“Positive behavior support is an applied science that uses educational methods to expand an individual’s behavior repertoire and systems change methods to redesign an individual’s living environment to first enhance the individual’s quality of life and, second, to minimize his or her problem behavior” (Carr, et al., 2002, p. 4).
Such support encompasses all strategies from an interdisciplinary perspective that increase a person’s competence in community based and inclusive settings. The essential goal of PBS is to eliminate the need for challenging behavior by increasing the person’s ability to meet his or her own needs. PBS has evolved from the philosophy and practice in three important sources in the disability services field. They are applied behavior analysis, the normalization/inclusion movement, and person-centered values. PBS includes these nine essential components:
- Comprehensive Lifestyle Change and Quality of Life: Rather than the focus of PBS being reduction of problem behavior, the focus is instead on increased quality of life for the focus person. By default, when individuals access more satisfying lifestyles, they have less necessity for challenging behavior to meet their needs.

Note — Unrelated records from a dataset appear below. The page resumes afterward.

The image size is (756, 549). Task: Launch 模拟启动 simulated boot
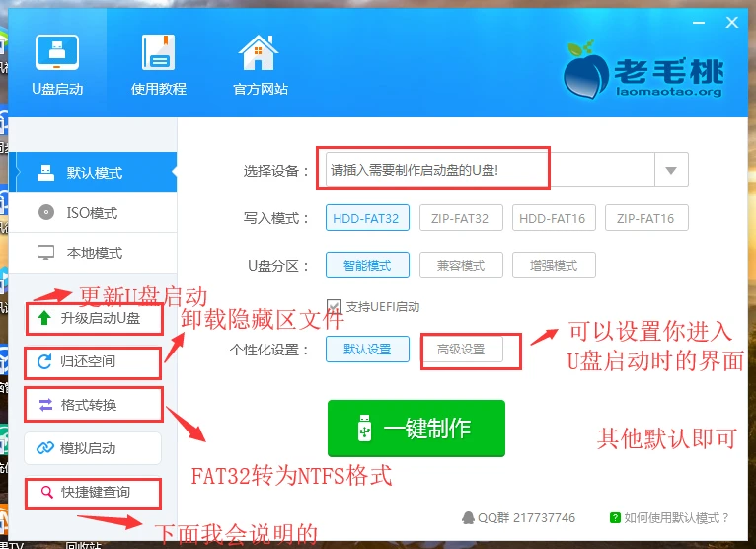click(93, 448)
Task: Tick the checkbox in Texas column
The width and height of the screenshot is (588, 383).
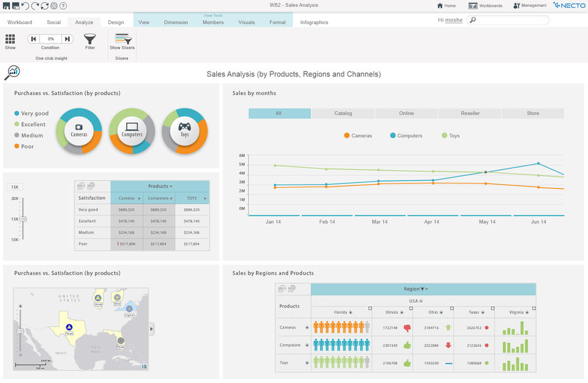Action: coord(492,308)
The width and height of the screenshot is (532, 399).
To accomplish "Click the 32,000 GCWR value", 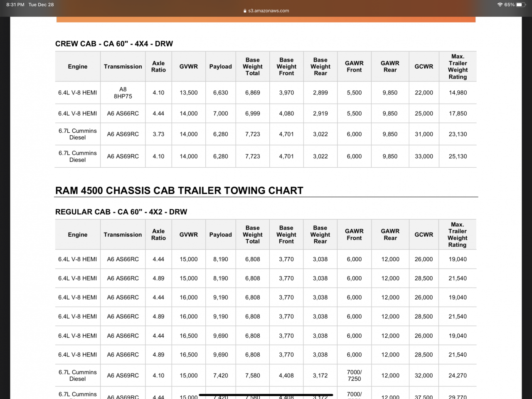I will click(424, 375).
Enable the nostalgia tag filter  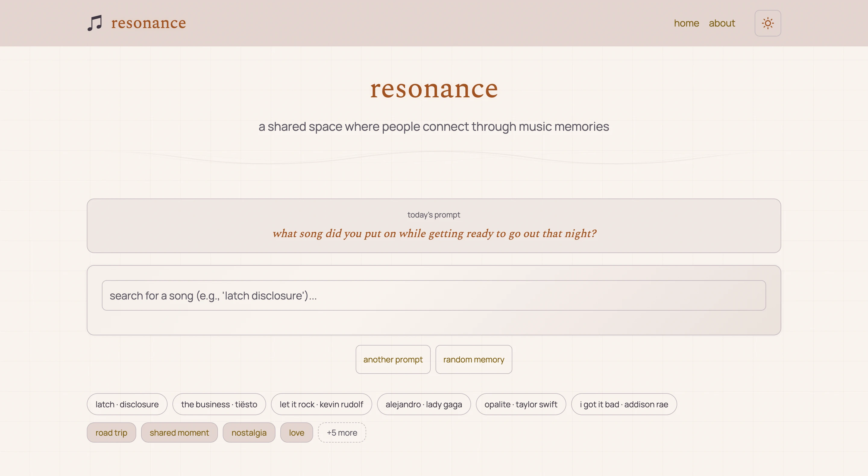[x=249, y=433]
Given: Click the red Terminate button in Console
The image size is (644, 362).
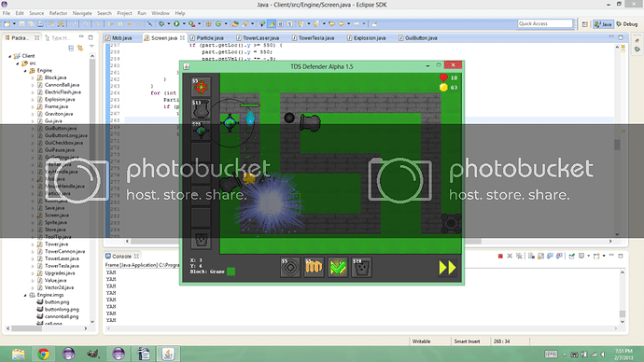Looking at the screenshot, I should pyautogui.click(x=500, y=257).
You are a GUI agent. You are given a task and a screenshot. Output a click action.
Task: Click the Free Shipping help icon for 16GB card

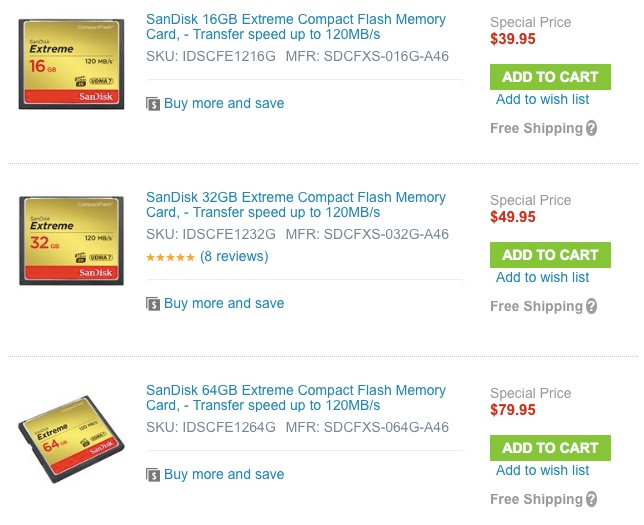pyautogui.click(x=591, y=128)
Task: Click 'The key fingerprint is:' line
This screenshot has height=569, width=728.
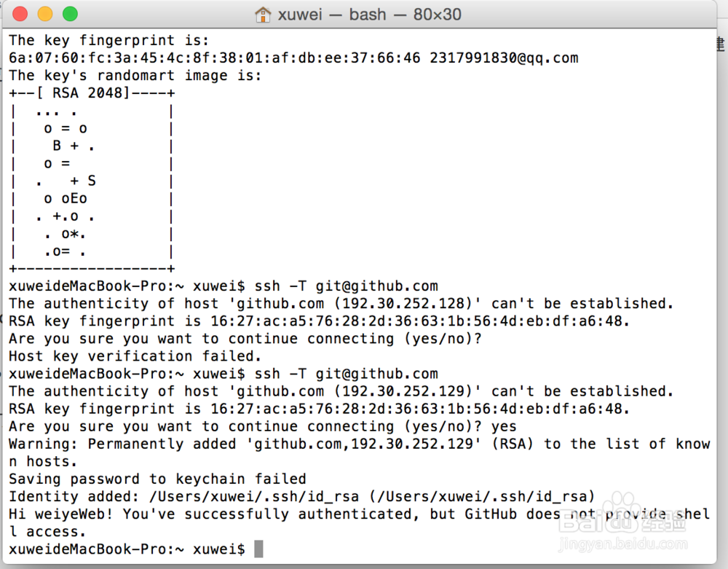Action: 109,41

- Life Span Perspective: While there may be a specific time during which a person experiences challenges, the PBS process recognizes the ongoing needs of a person from a life span lens. Consequently, a person may occasionally require higher intensity of support and regular updating of their plan as a result of the changing circumstances of their life.

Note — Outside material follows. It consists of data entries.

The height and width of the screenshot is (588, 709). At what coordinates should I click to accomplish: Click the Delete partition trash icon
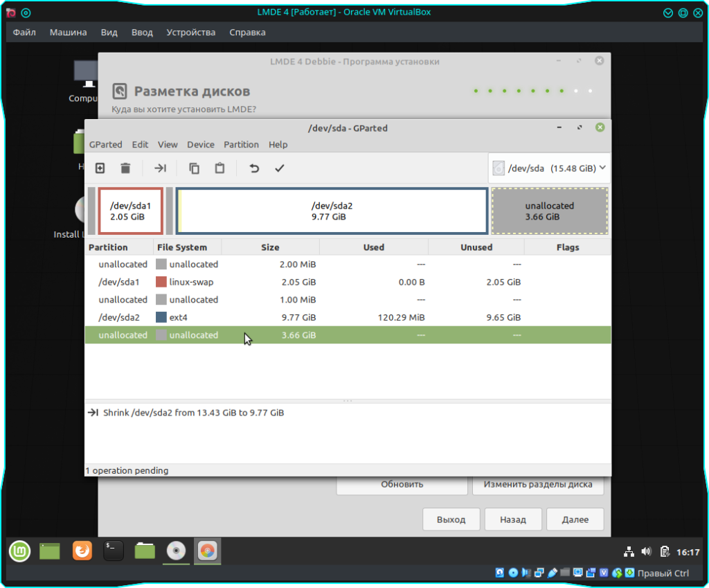tap(125, 168)
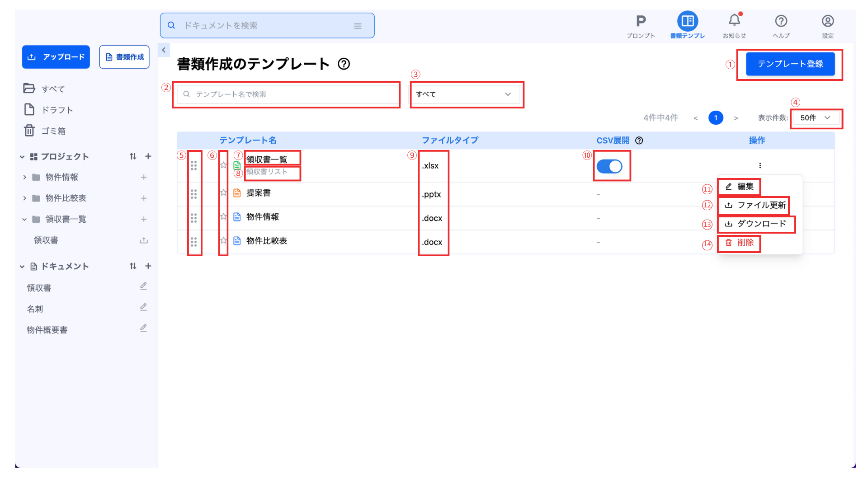Toggle CSV展開 switch for 領収書一覧
Image resolution: width=868 pixels, height=488 pixels.
pos(609,166)
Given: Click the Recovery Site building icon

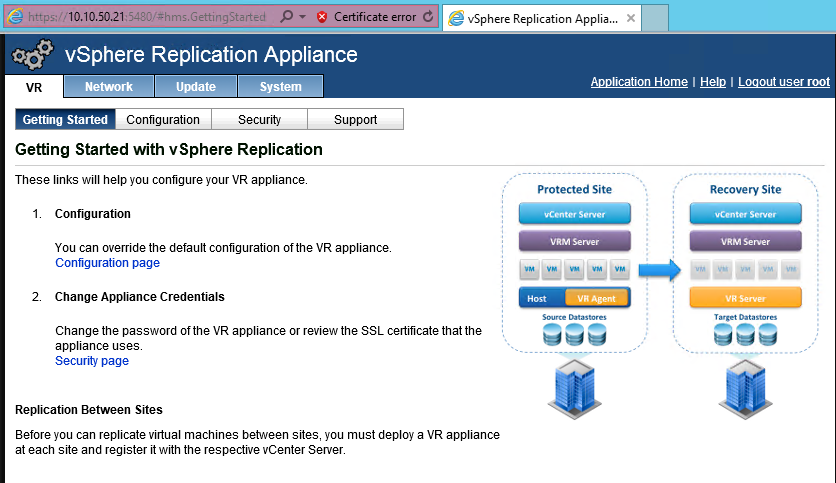Looking at the screenshot, I should (x=745, y=388).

- Ecological Validity: PBS is not intended to be a laboratory science, but a practical, field-based science with a high degree of applicability to ‘real-life settings.’ Thus, in place of highly controlled experimental settings, PBS supports an approach that involves typical intervention agents in typical settings for longer periods of time in all relevant venues.

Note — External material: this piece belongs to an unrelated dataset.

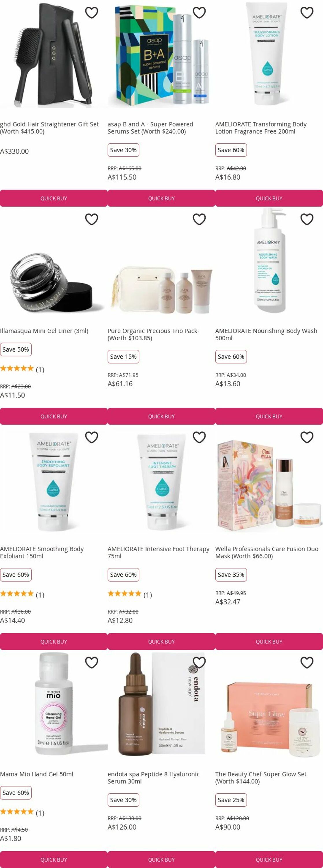This screenshot has width=323, height=868.
Task: Open the asap B and A Serums Set link
Action: (x=150, y=128)
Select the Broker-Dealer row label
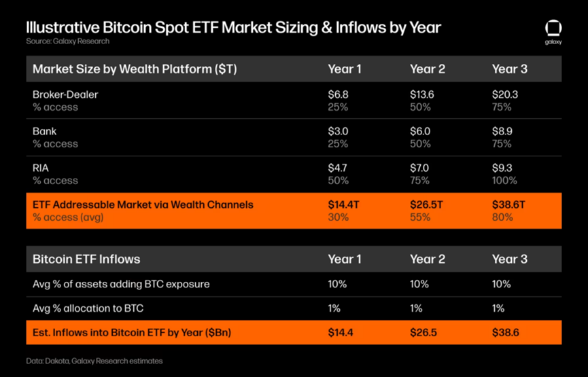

- Stakeholder Participation: Rather than an expert driven model, PBS is a stakeholder driven model. Thus, rather than analysts, PBS requires skilled individuals who will facilitate teams toward their own interventions that value the person and incorporates the values of the community. It is the merging of a skilled team facilitator who has a high degree of expertise in supporting individuals using the principles of applied behavior analysis in community-based inclusive settings that sets PBS apart from the direct application of behavior analytic strategies.
- Validity: Simply put, this component demands that interventions be practical for the average team member to implement. Thus it is essential that PBS plans be evaluated against such criteria as the team members’ judgement of the plan’s practicality, desirability, goodness of fit with their values, and subjective effectiveness with respect to the person’s problem behavior, and quality of life.
- Systems Change and Multicomponent Intervention: The central focus of PBS is not on fixing problem behavior, but on changing environmental contexts in which problem behavior is most likely to occur. Thus meaningful plans include a combination of antecedent strategies, teaching new replacement and adaptive behavior, and consequential strategies to increase adaptive behavior.
- Emphasis on Prevention: PBS proposes the best time to change a problem behavior is before it occurs. This proactive approach to problem behavior is quite divergent from other approaches that rely on consequences and crisis driven strategies.
- Flexibility with Respect to Scientific Practices: As an experimental science, PBS strives to find the balance between controlled experimental conditions and the lack of control in applied settings. Thus there is encouragement to use correctional and naturalistic observations in place of repeated manipulation of independent variables over time.
- Multiple Theoretical Perspectives: PBS draws on the science of multiple fields including systems analysis, ecological psychology, applied behavior analysis, community psychology, sociology, social work, and disability studies among other fields.
In sum, positive behavior support is a scientifically validated practice that seeks to increase a person’s competence in community-based settings with peers of the person’s choosing through the application of behavioral techniques which, by default, results in a decrease in challenging behaviors.